— START OF Input records —

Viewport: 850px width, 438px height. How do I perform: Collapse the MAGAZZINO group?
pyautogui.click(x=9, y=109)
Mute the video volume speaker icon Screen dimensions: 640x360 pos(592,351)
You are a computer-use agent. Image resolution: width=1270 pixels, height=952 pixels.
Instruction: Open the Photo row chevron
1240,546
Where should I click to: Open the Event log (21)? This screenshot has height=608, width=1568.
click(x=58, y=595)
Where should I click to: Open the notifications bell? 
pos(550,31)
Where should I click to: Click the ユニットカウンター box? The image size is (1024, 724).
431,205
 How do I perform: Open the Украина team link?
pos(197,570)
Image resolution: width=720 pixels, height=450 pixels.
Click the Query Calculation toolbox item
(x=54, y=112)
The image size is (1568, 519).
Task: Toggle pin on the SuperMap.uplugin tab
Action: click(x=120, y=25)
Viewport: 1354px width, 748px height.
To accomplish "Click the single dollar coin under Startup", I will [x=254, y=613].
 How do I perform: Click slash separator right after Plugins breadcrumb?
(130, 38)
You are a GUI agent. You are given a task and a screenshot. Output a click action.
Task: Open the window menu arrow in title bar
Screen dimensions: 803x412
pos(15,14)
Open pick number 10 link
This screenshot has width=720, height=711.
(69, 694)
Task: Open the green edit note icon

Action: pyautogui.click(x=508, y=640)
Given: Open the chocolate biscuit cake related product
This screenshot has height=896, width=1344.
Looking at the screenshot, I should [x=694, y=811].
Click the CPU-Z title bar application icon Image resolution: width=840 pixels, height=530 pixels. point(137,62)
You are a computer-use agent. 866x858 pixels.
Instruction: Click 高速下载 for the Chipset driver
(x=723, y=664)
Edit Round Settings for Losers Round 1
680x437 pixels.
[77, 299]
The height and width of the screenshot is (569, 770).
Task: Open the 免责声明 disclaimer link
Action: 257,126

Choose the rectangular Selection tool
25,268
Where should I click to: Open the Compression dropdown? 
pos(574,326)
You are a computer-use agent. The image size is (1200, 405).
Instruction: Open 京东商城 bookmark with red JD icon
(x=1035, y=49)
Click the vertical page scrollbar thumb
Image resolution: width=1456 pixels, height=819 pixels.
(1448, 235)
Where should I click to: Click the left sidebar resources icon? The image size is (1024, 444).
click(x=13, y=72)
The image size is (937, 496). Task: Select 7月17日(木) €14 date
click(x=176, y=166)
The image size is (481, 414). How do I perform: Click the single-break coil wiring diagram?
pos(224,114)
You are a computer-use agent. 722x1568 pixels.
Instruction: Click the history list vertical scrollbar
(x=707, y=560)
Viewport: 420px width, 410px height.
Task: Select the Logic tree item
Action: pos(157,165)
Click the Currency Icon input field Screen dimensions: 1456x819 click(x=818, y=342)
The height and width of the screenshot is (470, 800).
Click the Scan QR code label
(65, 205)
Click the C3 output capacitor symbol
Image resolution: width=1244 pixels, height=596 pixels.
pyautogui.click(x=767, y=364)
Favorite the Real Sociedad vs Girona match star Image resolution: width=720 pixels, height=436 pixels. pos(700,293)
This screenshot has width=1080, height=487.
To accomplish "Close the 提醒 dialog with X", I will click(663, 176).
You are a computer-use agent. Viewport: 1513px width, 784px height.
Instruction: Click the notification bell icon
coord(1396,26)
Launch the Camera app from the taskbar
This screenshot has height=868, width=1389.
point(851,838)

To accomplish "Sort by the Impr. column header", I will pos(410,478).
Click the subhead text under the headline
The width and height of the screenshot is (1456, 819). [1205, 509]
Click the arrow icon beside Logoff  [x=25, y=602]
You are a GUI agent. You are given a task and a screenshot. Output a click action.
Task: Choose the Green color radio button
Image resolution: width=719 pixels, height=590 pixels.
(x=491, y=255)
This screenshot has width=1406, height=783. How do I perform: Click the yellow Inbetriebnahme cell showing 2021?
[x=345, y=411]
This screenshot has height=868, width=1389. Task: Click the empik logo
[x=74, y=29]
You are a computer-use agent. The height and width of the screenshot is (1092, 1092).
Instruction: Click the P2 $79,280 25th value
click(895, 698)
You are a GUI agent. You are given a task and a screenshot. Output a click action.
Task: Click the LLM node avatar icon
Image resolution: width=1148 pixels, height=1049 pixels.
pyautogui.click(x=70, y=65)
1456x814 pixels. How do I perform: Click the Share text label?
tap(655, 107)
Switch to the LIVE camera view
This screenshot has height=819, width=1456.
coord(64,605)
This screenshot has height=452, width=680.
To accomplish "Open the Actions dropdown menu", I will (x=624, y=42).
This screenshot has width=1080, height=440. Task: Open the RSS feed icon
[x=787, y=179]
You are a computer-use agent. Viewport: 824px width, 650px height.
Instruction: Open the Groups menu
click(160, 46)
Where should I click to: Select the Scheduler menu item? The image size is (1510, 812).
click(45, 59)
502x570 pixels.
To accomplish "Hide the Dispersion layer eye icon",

— END OF Input records —

- Stated task: Copy out all of the material above, line for line, changing nothing.

- Task solution:
Viewport: 850px width, 438px height. How do I perform: Collapse the MAGAZZINO group?
pyautogui.click(x=9, y=109)
Mute the video volume speaker icon Screen dimensions: 640x360 pos(592,351)
You are a computer-use agent. Image resolution: width=1270 pixels, height=952 pixels.
Instruction: Open the Photo row chevron
1240,546
Where should I click to: Open the Event log (21)? This screenshot has height=608, width=1568.
click(x=58, y=595)
Where should I click to: Open the notifications bell? 
pos(550,31)
Where should I click to: Click the ユニットカウンター box? The image size is (1024, 724).
431,205
 How do I perform: Open the Украина team link?
pos(197,570)
Image resolution: width=720 pixels, height=450 pixels.
Click the Query Calculation toolbox item
(x=54, y=112)
The image size is (1568, 519).
Task: Toggle pin on the SuperMap.uplugin tab
Action: click(x=120, y=25)
Viewport: 1354px width, 748px height.
To accomplish "Click the single dollar coin under Startup", I will [x=254, y=613].
 How do I perform: Click slash separator right after Plugins breadcrumb?
(130, 38)
You are a GUI agent. You are given a task and a screenshot. Output a click action.
Task: Open the window menu arrow in title bar
Screen dimensions: 803x412
pos(15,14)
Open pick number 10 link
This screenshot has width=720, height=711.
(69, 694)
Task: Open the green edit note icon

Action: pyautogui.click(x=508, y=640)
Given: Open the chocolate biscuit cake related product
This screenshot has height=896, width=1344.
Looking at the screenshot, I should [x=694, y=811].
Click the CPU-Z title bar application icon Image resolution: width=840 pixels, height=530 pixels. point(137,62)
You are a computer-use agent. 866x858 pixels.
Instruction: Click 高速下载 for the Chipset driver
(x=723, y=664)
Edit Round Settings for Losers Round 1
680x437 pixels.
[77, 299]
The height and width of the screenshot is (569, 770).
Task: Open the 免责声明 disclaimer link
Action: 257,126

Choose the rectangular Selection tool
25,268
Where should I click to: Open the Compression dropdown? 
pos(574,326)
You are a computer-use agent. The image size is (1200, 405).
Instruction: Open 京东商城 bookmark with red JD icon
(x=1035, y=49)
Click the vertical page scrollbar thumb
Image resolution: width=1456 pixels, height=819 pixels.
(1448, 235)
Where should I click to: Click the left sidebar resources icon? The image size is (1024, 444).
click(x=13, y=72)
The image size is (937, 496). Task: Select 7月17日(木) €14 date
click(x=176, y=166)
The image size is (481, 414). How do I perform: Click the single-break coil wiring diagram?
pos(224,114)
You are a computer-use agent. 722x1568 pixels.
Instruction: Click the history list vertical scrollbar
(x=707, y=560)
Viewport: 420px width, 410px height.
Task: Select the Logic tree item
Action: pos(157,165)
Click the Currency Icon input field Screen dimensions: 1456x819 click(x=818, y=342)
The height and width of the screenshot is (470, 800).
Click the Scan QR code label
(65, 205)
Click the C3 output capacitor symbol
Image resolution: width=1244 pixels, height=596 pixels.
pyautogui.click(x=767, y=364)
Favorite the Real Sociedad vs Girona match star Image resolution: width=720 pixels, height=436 pixels. pos(700,293)
This screenshot has width=1080, height=487.
To accomplish "Close the 提醒 dialog with X", I will click(663, 176).
You are a computer-use agent. Viewport: 1513px width, 784px height.
Instruction: Click the notification bell icon
coord(1396,26)
Launch the Camera app from the taskbar
This screenshot has height=868, width=1389.
point(851,838)

To accomplish "Sort by the Impr. column header", I will pos(410,478).
Click the subhead text under the headline
The width and height of the screenshot is (1456, 819). [1205, 509]
Click the arrow icon beside Logoff  [x=25, y=602]
You are a GUI agent. You are given a task and a screenshot. Output a click action.
Task: Choose the Green color radio button
Image resolution: width=719 pixels, height=590 pixels.
(x=491, y=255)
This screenshot has width=1406, height=783. How do I perform: Click the yellow Inbetriebnahme cell showing 2021?
[x=345, y=411]
This screenshot has height=868, width=1389. Task: Click the empik logo
[x=74, y=29]
You are a computer-use agent. The height and width of the screenshot is (1092, 1092).
Instruction: Click the P2 $79,280 25th value
click(895, 698)
You are a GUI agent. You are given a task and a screenshot. Output a click action.
Task: Click the LLM node avatar icon
Image resolution: width=1148 pixels, height=1049 pixels.
pyautogui.click(x=70, y=65)
1456x814 pixels. How do I perform: Click the Share text label?
tap(655, 107)
Switch to the LIVE camera view
This screenshot has height=819, width=1456.
coord(64,605)
This screenshot has height=452, width=680.
To accomplish "Open the Actions dropdown menu", I will (x=624, y=42).
This screenshot has width=1080, height=440. Task: Open the RSS feed icon
[x=787, y=179]
You are a computer-use agent. Viewport: 824px width, 650px height.
Instruction: Open the Groups menu
click(160, 46)
Where should I click to: Select the Scheduler menu item? The image size is (1510, 812).
click(45, 59)
502x570 pixels.
To accomplish "Hide the Dispersion layer eye icon",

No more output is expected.